Clinical Operations Manager
PSI CRO · United States · 1 wk ago
RemoteRemoteManagementFull-time
Job Description
PSI is seeking an experienced and people-focused Clinical Operations Manager to join our team.
This leadership role involves:
- Line managing, coaching, mentoring, and developing Clinical Research Associates across multiple experience levels.
- Managing hiring, onboarding, performance management, and professional development activities.
- Overseeing resource allocation, workload planning, and utilization across clinical trials.
- Collaborating with Project Managers and cross-functional teams to ensure successful study delivery.
- Monitoring staff performance and supporting operational efficiency through established departmental metrics.

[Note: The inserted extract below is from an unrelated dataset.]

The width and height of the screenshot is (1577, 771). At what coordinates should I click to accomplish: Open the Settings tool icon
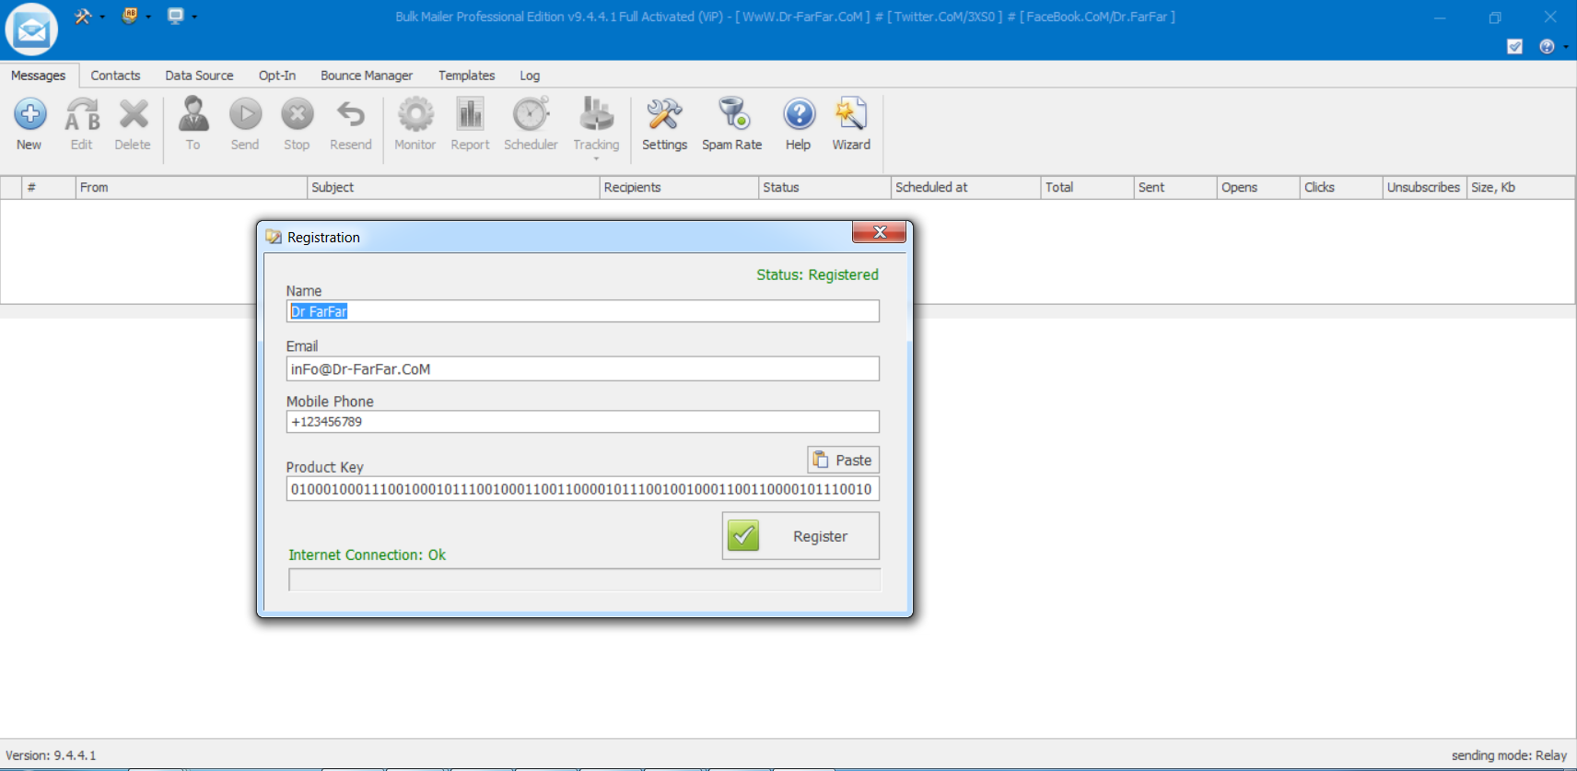664,115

- Implementing departmental quality controls and contributing to the development and continuous improvement of quality systems and processes.
- Preparing for and participating in internal audits, sponsor audits, and regulatory inspections.
- Supporting trial execution by resolving operational challenges and facilitating communication between project teams and investigational sites.
- Participating in feasibility assessments for new and ongoing studies.
- Supporting business development activities, including client meetings, networking events, and operational discussions, as needed.
Qualifications
- An MD, PharmD, or a university degree in Life Sciences, or an equivalent combination of education, training, and experience.
- A minimum of 5 years of clinical research industry experience, including demonstrated team management or people leadership experience.
- Previous experience working independently as an onsite Clinical Research Associate (CRA) is required.
- Previous experience managing or mentoring clinical research professionals in a CRO, sponsor, or related clinical research environment.
- Strong leadership, coaching, and employee development skills.
- Experience with resource planning, workload management, and performance management.
- Working knowledge of ICH-GCP, applicable regulatory requirements, and clinical trial operations.
- Experience supporting audits, inspections, and quality initiatives is preferred.
- Excellent communication, organizational, and problem-solving skills.
- Proficiency with Microsoft Office applications and clinical research systems.
- Advanced English proficiency (written and spoken).
- Strong interpersonal skills with the ability to build trust, foster collaboration, and develop high-performing teams.